開く扉が完全に開き終わると乗り込む男に言いようのないため息に似たものを吐き出す。

「天野君?」

瞼を閉じて考えに耽っていると、理事長室で聞いた力強い声でなく幾分柔らかな声で呼ばれ男を見る。
覚えている筈がない、あれから何日経ってるんだと一人動揺する自分へ語りかけて目線を男から外し一歩を踏み出す。
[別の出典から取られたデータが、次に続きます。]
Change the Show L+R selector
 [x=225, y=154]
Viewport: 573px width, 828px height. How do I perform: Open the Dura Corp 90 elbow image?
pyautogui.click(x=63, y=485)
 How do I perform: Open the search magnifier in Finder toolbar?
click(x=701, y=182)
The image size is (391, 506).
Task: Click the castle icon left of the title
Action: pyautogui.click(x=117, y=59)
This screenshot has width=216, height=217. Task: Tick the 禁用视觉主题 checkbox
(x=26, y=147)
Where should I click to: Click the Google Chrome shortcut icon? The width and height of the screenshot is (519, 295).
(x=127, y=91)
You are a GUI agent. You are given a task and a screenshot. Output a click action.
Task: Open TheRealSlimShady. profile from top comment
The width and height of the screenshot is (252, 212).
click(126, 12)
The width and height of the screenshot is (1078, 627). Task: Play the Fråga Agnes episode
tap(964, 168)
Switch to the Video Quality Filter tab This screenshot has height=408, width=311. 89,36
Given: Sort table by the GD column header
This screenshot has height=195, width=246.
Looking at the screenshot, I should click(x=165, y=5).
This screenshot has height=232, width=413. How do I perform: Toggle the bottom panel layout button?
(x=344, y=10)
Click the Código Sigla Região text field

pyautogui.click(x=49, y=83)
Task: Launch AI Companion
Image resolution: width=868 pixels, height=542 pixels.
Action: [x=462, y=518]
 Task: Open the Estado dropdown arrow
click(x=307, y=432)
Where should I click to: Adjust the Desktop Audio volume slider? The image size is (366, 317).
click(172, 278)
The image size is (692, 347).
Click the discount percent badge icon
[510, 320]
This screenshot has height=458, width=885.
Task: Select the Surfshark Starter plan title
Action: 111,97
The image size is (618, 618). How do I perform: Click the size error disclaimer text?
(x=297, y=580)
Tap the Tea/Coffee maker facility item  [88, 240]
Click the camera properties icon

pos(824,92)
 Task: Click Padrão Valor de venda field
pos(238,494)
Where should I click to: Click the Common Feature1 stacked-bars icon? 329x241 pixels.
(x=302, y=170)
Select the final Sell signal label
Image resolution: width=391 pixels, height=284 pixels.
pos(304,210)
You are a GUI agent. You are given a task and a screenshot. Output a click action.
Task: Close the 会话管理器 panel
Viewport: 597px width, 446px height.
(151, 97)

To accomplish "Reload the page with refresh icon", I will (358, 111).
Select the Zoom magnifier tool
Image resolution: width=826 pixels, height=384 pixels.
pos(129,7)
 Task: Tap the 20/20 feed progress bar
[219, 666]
中へ乗り込むと扉が閉まり、俺が扉の方を向くとエレベーターは下へと降りていくので前を失礼しますと男へ言い階数ボタンを押すため動くと、ボタンを押そうとしていた手首を掴まれる。
その行動に驚き男の顔を見ようとすれば、スーツ越しの分厚い胸板に頬をあてるよう抱きすくめられた。

「篠山さん?」
「カズキ」

腕の中で、耳元から自分の名を呼ぶ声に体が大袈裟に揺れる。

「まさか高校生だったとは、見た目に騙されたな」
「あ、の」
「今思えば可笑しな話しだ。大学生だと検討をつけて探しまわって」

耳から入り込んでくる言葉に訳が分からなくなってパニクる俺に構わず、篠山は更に抱き込む力を強くする。
あの熱い夏の日と同じ香りが胸元からしてきて目眩がしそうだ。脳裏には、濃密なベッドの上での情事が蘇ってきて溜まらなくなる。
お互い裸で白濁を散らしたあの日。俺と篠山はカズキとカイ、そう名乗っていた。

「あの夏の日を覚えてないとは言わせない」
「人違い、じゃ」

苦しい言い逃れかもしれない。背を撫で下ろす手に反応する自分の体が、こんなにも憎らしく感じるなんて。

「なんなら」

初めてのことだ。

「体ごと思い出させてやろうか」

体から離れた腕は顎を指で掬い上げて上向かせてきて、間近にいる篠山と目と目があってしまい力強い眼差しに縫い止められたような感覚に捕らわれ口付けられる頃には篠山の逞しい胸、スーツの胸元に縋りついていた。

エレベーターに備え付けられたカメラの存在も忘れ、肉厚な舌に翻弄されることを選ぶ。
上顎や舌の裏側なんかを攻める俺の弱い部分を知る篠山。もう、立っているのもやっとな俺の体の輪郭をいやらしく撫で回していく掌に気持ちよさから震えてしまう。
ぞくぞくする快感は夏の日をまざまざと思い出させた。

「はっ、あ」
「勝手に一人、姿を消したお前をずっと探していた」

唾液に濡れる唇を拭っていく指を謝る代わりに浅く口にくわえれば、指を強引に突っ込まれてしゃぶらされる。